For those of you that do reel mow and sand your lawn and are seeing an abundance of poa, there is a reason! If you are going to reel mow there are certain maintenance practices you must employ. Do Not Use 100% sand topdressings (see “Sanding Woes” below.)
You must aerate at least once per year to manage your compaction (aeration cannot completely eliminate compaction). On some lawns multiple aerations are needed to manage compaction. Heavy reel mower types can cause increased compaction simply because of their weight. Reel mowing keeps the turf so short you lose the cushioning effect of thicker turf.
As you move into August allow the turf to grow higher and recover from the reel mowing. The shorter the turf, the shallower the root system. Raising the mowing height to 3″ by October allows the turf to prepare for winter.
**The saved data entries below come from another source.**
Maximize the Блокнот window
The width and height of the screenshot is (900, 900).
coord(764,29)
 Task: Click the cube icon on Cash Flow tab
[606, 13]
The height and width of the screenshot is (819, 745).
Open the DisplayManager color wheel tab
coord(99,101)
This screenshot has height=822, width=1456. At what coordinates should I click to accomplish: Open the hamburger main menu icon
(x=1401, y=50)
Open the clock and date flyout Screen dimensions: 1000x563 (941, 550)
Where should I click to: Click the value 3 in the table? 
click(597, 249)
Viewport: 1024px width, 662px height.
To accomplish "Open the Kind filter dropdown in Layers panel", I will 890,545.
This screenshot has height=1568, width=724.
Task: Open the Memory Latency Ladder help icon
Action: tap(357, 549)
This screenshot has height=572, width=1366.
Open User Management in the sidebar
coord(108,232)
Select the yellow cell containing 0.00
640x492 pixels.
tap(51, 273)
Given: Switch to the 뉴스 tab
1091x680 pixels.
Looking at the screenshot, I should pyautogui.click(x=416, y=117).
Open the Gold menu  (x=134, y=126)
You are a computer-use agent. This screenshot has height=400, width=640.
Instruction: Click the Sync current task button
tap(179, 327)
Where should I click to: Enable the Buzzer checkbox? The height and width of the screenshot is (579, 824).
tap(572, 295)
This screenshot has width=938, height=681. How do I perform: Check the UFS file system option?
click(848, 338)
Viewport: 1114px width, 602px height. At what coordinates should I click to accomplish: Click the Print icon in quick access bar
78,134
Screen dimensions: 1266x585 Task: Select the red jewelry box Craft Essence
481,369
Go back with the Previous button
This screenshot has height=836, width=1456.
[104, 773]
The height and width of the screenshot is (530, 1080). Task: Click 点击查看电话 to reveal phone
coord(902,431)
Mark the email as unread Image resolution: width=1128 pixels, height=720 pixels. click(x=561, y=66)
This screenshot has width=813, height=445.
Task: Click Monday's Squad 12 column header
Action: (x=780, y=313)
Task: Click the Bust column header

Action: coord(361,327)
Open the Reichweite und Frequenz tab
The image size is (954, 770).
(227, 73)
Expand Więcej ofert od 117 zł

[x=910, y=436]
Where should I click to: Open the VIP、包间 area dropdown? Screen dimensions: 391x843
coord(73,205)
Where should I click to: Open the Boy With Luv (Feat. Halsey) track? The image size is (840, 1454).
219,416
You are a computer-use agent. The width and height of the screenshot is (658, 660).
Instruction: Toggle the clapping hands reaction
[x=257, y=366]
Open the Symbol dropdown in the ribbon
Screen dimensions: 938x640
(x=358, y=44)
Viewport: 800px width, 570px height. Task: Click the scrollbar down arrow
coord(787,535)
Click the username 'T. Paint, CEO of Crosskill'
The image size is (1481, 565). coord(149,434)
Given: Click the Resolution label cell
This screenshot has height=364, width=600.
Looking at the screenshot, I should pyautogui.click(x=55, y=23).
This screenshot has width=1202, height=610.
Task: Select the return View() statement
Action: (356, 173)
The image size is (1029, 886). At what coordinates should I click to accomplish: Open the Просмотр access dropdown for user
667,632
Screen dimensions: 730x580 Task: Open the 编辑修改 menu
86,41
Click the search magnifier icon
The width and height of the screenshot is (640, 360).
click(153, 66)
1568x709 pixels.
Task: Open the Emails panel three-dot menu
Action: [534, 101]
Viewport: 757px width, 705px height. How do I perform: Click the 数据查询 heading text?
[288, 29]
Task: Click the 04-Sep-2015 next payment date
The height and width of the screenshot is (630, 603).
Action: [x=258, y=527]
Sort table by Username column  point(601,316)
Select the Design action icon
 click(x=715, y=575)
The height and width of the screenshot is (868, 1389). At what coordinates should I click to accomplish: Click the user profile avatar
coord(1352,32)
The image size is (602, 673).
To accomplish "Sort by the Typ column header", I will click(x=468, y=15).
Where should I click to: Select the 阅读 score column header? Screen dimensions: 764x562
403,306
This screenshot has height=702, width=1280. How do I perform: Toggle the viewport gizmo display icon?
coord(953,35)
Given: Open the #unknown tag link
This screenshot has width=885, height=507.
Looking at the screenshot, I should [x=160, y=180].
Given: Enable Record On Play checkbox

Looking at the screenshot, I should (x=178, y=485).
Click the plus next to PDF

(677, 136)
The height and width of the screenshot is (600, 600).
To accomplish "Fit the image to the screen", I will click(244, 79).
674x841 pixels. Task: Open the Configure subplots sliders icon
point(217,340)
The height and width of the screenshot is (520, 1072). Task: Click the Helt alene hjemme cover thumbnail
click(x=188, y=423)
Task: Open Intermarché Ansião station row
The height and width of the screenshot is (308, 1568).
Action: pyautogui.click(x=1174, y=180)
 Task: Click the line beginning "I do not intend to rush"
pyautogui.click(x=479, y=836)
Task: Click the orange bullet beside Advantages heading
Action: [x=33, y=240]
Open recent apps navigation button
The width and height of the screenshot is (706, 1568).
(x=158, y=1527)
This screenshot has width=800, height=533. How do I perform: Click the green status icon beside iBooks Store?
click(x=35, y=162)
Compacted turf, especially with sand layers, also greatly reduces the efficacy and longevity of the pre-emergence in the soil. This fact, along with what may be resistance development in the poa to the herbicides available for pre-emergence treatment results in even more poa than should be expected (there will always be some sneaking through).
Simply stated, high compaction levels prevent the pre-emergent weed control, nutrients, water and oxygen from moving into the root zone causing poor turf quality, thinner turf, low vigor and excessive stress. These turf conditions allow the poa to germinate more vigorously.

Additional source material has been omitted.